-- Record extracts follows --

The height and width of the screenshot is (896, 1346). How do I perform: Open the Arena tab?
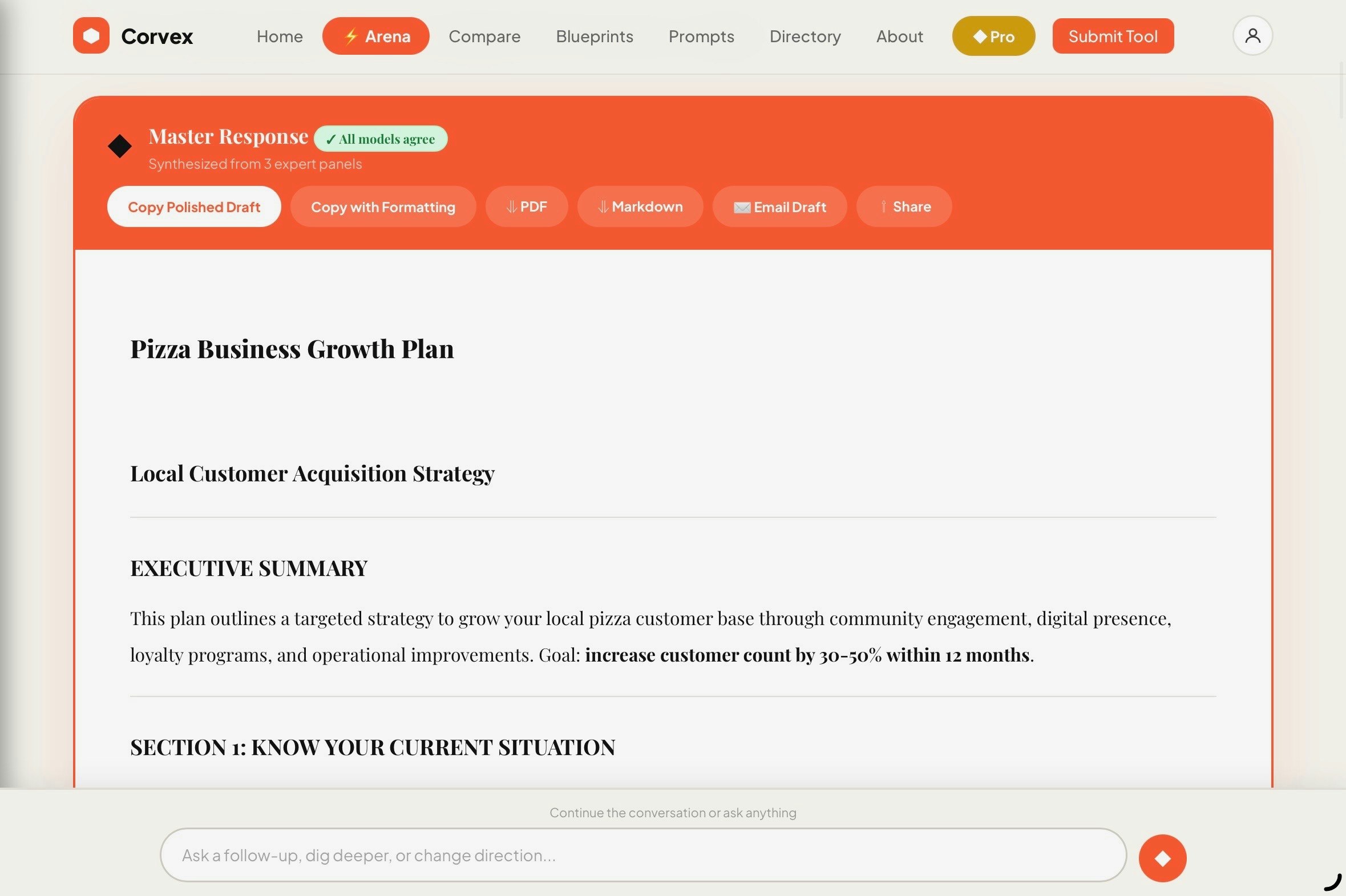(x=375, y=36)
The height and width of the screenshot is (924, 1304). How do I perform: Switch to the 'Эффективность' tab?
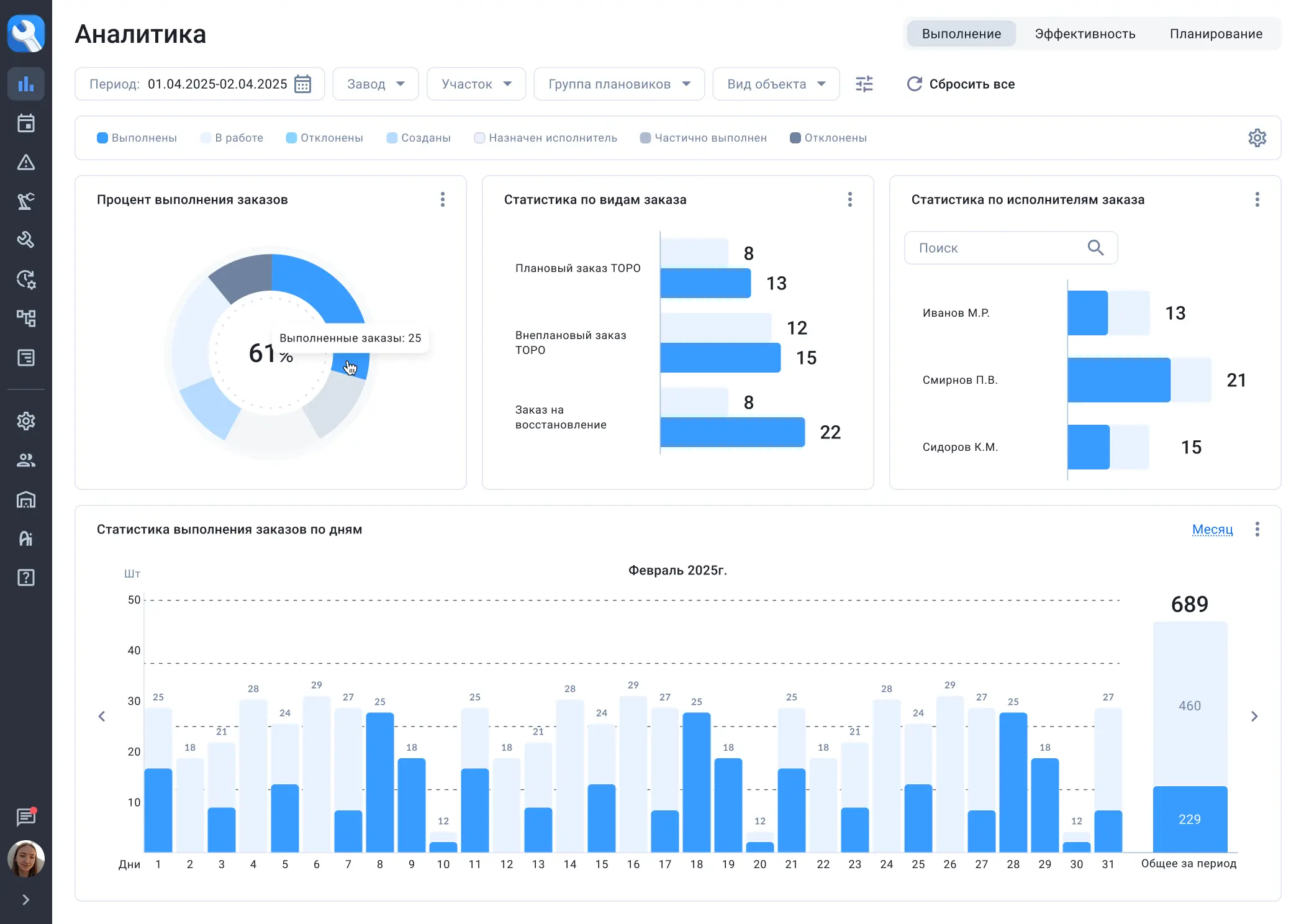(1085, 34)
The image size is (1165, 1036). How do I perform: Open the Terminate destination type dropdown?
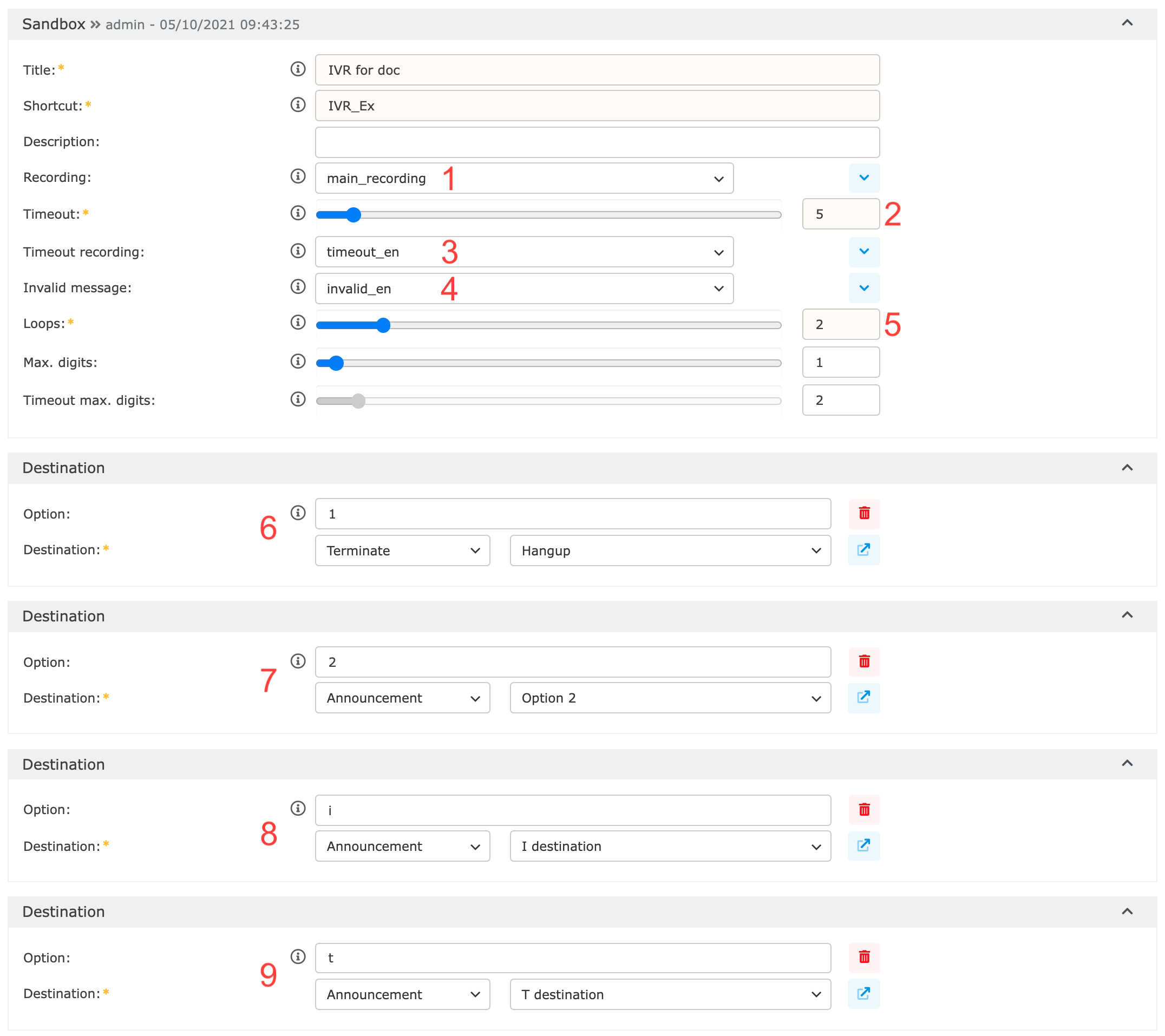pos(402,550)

-- Record extracts concluded --

◆ **Work instruction**: Transcribe exactly the lines from the one holding "The height and width of the screenshot is (924, 1304)." through the final line of the material above, both ends included; any pictures should be dropped.

◆ **Result of the exercise**:
The height and width of the screenshot is (924, 1304). How do I perform: Switch to the 'Эффективность' tab?
(1085, 34)
The image size is (1165, 1036). How do I perform: Open the Terminate destination type dropdown?
pos(402,550)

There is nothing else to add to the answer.